Phnom Penh Wednesday, 16 March 2011
via CAAI
Photo: Soeung Sophat, VOA Khmer
Exiled Cambodian opposition leader Sam Rainsy talks to Cambodian-American supporters in Falls Church, near Washington, DC on February 24, 3011. He has been sentenced to 12 years in prison and is on a two-day trip in Washington to garner support from the US government.
“Sam Rainsy must lose all rights and privileges to membership of the National Assembly for Kampong Cham province.”
The National Assembly announced Wednesday it was removing Sam Rainsy from parliament, following the decision by the Supreme Court in February to uphold criminal charges against him.

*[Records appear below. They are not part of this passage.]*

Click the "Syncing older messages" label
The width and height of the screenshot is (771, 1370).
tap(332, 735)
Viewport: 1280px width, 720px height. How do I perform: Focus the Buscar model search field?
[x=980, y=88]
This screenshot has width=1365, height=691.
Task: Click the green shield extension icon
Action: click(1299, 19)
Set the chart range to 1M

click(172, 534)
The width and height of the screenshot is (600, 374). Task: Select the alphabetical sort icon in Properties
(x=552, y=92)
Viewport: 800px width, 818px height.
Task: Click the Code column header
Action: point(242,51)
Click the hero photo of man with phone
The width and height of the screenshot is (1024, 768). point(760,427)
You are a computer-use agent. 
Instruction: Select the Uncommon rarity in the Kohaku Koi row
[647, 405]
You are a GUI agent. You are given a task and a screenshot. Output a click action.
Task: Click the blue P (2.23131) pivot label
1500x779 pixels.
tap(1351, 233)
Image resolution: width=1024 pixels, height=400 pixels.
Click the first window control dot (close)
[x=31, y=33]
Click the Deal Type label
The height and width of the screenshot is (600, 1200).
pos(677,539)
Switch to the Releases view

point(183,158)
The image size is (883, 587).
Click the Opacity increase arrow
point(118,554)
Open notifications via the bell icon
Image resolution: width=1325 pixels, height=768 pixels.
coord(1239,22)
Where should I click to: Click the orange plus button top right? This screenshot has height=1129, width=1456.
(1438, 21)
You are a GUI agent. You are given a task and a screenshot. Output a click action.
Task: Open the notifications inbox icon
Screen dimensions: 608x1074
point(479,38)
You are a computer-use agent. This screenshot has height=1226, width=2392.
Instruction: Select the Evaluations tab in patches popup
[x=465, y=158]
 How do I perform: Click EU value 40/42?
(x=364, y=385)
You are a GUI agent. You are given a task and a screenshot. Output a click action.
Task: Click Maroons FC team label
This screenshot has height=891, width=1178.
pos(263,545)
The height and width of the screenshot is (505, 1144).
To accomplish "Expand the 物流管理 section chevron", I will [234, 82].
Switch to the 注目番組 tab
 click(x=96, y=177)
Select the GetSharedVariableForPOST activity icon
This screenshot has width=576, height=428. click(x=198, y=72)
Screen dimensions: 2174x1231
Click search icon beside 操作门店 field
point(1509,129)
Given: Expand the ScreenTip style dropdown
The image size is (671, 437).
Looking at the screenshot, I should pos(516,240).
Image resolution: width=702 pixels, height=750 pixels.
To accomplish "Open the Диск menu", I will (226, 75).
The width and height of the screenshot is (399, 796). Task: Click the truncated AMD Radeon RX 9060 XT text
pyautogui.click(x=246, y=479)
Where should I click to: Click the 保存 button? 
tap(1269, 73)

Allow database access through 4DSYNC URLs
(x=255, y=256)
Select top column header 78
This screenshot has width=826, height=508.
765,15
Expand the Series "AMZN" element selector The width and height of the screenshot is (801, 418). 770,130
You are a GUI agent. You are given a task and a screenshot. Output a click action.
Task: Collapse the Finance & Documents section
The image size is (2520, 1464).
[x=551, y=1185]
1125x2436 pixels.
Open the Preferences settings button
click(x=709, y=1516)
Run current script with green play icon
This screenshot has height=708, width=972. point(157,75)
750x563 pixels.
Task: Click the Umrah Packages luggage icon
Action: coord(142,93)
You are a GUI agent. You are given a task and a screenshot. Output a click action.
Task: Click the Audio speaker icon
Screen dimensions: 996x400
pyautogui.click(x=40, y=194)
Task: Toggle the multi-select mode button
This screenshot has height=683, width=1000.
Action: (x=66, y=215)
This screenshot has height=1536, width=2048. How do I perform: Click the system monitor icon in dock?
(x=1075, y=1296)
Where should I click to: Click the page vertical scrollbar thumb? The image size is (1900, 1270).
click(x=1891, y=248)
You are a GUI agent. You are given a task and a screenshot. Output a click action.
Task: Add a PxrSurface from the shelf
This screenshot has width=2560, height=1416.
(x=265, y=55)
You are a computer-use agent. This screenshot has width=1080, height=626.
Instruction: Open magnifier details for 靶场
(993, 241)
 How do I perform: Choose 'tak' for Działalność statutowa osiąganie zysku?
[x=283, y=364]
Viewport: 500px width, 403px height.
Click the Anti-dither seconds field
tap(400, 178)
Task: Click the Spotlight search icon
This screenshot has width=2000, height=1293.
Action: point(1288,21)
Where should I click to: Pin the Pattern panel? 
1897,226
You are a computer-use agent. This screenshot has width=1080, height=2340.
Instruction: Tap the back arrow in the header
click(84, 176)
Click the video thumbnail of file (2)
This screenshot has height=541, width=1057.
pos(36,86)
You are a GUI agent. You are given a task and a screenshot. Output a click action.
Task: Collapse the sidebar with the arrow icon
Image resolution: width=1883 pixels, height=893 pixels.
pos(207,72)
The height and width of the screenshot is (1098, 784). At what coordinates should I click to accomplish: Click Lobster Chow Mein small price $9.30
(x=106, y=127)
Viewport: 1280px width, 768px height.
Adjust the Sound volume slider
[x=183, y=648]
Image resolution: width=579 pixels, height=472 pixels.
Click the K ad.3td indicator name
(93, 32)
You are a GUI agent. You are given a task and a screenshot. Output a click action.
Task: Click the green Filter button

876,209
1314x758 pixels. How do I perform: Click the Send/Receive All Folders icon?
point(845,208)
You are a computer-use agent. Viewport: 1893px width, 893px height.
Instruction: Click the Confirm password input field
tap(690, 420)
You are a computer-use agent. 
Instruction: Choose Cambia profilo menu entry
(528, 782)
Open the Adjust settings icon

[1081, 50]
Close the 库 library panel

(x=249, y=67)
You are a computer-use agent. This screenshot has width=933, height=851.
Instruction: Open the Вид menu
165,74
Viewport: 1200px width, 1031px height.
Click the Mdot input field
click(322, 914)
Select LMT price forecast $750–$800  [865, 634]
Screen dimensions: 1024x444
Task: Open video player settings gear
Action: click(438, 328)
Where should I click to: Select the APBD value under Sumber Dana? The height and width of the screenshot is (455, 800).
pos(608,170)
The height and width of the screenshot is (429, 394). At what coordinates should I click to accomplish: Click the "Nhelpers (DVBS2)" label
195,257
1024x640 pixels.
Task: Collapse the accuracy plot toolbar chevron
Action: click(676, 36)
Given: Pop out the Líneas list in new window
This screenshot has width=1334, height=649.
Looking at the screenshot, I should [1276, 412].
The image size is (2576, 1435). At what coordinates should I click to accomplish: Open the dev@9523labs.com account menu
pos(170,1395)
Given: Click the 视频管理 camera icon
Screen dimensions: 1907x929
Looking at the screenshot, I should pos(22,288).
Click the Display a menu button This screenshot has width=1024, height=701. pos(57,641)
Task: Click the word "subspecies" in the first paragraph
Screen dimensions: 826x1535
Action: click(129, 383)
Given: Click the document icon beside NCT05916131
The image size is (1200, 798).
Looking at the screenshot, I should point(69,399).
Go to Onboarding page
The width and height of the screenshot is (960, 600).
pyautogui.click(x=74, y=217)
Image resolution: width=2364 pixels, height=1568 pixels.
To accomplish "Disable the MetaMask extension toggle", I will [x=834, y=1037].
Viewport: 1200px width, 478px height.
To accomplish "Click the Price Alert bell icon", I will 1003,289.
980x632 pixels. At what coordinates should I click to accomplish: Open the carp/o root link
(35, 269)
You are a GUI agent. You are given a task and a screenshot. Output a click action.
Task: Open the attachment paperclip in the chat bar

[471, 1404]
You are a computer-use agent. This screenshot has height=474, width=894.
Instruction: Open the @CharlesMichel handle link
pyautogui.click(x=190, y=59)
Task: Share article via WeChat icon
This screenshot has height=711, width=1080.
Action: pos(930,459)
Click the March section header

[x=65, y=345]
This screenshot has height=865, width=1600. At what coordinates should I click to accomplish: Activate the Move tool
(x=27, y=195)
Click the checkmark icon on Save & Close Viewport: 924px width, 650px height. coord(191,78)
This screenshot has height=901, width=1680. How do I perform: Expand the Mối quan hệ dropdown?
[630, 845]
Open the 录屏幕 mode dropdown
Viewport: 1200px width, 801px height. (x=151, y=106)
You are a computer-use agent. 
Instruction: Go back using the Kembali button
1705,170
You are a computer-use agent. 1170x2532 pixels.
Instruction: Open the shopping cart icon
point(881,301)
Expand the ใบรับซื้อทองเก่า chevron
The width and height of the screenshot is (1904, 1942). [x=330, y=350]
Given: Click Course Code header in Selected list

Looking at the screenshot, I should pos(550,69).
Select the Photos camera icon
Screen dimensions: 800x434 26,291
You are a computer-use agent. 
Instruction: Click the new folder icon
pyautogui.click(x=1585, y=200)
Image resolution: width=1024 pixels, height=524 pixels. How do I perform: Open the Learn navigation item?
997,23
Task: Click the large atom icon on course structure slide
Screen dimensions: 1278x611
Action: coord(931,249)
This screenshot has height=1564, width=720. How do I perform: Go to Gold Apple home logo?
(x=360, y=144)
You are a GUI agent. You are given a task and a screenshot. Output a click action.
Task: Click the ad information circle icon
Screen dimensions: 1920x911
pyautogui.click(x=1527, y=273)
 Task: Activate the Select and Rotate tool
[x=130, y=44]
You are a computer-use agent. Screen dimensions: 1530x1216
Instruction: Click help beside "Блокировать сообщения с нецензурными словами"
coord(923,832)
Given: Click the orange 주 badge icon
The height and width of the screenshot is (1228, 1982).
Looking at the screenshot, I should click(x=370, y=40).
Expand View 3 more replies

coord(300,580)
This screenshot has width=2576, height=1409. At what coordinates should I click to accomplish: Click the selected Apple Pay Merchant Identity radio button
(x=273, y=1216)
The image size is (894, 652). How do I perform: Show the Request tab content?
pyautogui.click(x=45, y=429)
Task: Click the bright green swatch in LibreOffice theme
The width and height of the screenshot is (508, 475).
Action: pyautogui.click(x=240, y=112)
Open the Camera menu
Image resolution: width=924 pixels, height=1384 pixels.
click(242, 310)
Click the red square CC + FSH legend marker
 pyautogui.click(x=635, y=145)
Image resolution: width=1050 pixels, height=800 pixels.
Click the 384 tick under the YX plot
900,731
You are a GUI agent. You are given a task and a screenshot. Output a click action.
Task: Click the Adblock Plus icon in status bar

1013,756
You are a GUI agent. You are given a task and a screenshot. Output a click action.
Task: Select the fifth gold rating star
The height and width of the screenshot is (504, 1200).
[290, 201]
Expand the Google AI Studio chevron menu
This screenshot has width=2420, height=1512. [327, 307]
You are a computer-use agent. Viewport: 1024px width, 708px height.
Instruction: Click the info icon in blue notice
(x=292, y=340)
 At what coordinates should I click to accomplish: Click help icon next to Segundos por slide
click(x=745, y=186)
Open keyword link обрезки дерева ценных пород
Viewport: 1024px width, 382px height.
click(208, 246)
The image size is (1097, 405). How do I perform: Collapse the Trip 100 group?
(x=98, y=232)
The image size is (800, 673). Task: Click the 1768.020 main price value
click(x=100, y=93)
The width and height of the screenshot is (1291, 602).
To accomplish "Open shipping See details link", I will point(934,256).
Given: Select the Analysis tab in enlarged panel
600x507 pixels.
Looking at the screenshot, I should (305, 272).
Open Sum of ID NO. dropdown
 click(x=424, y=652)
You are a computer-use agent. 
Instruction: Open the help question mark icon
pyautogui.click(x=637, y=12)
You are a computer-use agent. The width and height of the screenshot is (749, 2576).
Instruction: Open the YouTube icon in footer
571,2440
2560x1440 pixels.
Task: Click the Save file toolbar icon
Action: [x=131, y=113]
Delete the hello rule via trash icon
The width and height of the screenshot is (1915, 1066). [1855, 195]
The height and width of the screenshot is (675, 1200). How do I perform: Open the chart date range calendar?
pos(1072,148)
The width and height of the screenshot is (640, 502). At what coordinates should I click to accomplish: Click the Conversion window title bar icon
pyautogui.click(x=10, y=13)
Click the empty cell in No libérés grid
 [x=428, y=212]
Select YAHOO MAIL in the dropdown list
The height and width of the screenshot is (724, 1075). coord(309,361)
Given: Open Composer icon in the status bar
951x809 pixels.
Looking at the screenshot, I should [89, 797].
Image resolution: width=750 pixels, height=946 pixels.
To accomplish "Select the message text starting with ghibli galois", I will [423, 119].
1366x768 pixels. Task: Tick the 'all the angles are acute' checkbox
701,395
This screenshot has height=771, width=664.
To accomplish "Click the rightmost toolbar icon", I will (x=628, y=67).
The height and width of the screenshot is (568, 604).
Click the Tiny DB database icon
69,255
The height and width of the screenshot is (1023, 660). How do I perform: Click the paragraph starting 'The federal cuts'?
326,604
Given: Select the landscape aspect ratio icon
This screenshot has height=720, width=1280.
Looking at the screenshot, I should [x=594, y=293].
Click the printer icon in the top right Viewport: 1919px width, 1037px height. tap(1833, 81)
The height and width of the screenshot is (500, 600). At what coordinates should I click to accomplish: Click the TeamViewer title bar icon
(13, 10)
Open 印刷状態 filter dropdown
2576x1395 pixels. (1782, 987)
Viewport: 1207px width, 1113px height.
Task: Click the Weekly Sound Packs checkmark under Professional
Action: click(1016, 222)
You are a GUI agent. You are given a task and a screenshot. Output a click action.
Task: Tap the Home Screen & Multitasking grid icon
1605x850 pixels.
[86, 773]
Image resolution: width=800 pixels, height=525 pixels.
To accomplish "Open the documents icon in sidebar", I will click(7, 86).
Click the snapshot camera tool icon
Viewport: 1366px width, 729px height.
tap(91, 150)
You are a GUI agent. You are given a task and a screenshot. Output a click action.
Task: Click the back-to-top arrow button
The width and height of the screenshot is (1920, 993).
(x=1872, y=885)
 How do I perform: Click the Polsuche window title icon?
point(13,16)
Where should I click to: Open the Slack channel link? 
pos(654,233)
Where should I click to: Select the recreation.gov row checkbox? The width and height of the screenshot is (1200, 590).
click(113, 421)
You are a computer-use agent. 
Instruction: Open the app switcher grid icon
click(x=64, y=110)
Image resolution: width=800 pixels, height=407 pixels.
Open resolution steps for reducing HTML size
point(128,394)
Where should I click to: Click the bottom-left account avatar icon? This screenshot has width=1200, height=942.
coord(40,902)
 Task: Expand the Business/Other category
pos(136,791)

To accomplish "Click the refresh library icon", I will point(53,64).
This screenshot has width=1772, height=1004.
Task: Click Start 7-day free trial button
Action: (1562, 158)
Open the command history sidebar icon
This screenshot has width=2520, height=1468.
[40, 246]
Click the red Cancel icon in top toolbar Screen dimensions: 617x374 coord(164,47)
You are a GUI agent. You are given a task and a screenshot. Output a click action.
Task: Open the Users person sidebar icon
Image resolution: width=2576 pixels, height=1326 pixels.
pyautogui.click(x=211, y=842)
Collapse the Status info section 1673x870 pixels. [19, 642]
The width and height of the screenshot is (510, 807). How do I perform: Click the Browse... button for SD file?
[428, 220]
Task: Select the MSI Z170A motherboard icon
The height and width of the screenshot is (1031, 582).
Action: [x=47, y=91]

Sam Rainsy, the main opposition leader in the National Assembly, will no longer hold his representative seat there, the Assembly said in announcing a decision made Tuesday.
The February Supreme Court decision, which upheld Sam Rainsy’s guilty verdict and two-year sentence for racial incitement and the destruction of markers on the Vietnamese border, effectively ended his legal bid to avoid a criminal sentence. He still faces an ongoing legal battle over a charge of disinformation, which carries a 10-year sentence.
In a directive issued Tuesday, National Assembly President Heng Samrin said the decision also meant, “Sam Rainsy must lose all rights and privileges to membership of the National Assembly for Kampong Cham province.”
Sam Rainsy Party spokesman Yim Sovann called the move a slide in Cambodian democracy. The party will now work with the government to find a solution, he said, without elaborating.
Koul Panha, executive director of the Committee for Free and Fair Elections, said the loss of the opposition’s main party leader would damage the upcoming elections in 2012 and 2013.
The move would hurt the opposition’s access to free and fair elections, he said, especially with its now ousted leader in exile.
Chea Vannath, an independent political analyst, said Wednesday Sam Rainsy’s political life would be hurt in the short term, but she predicted he would eventually be allowed to return under a political solution.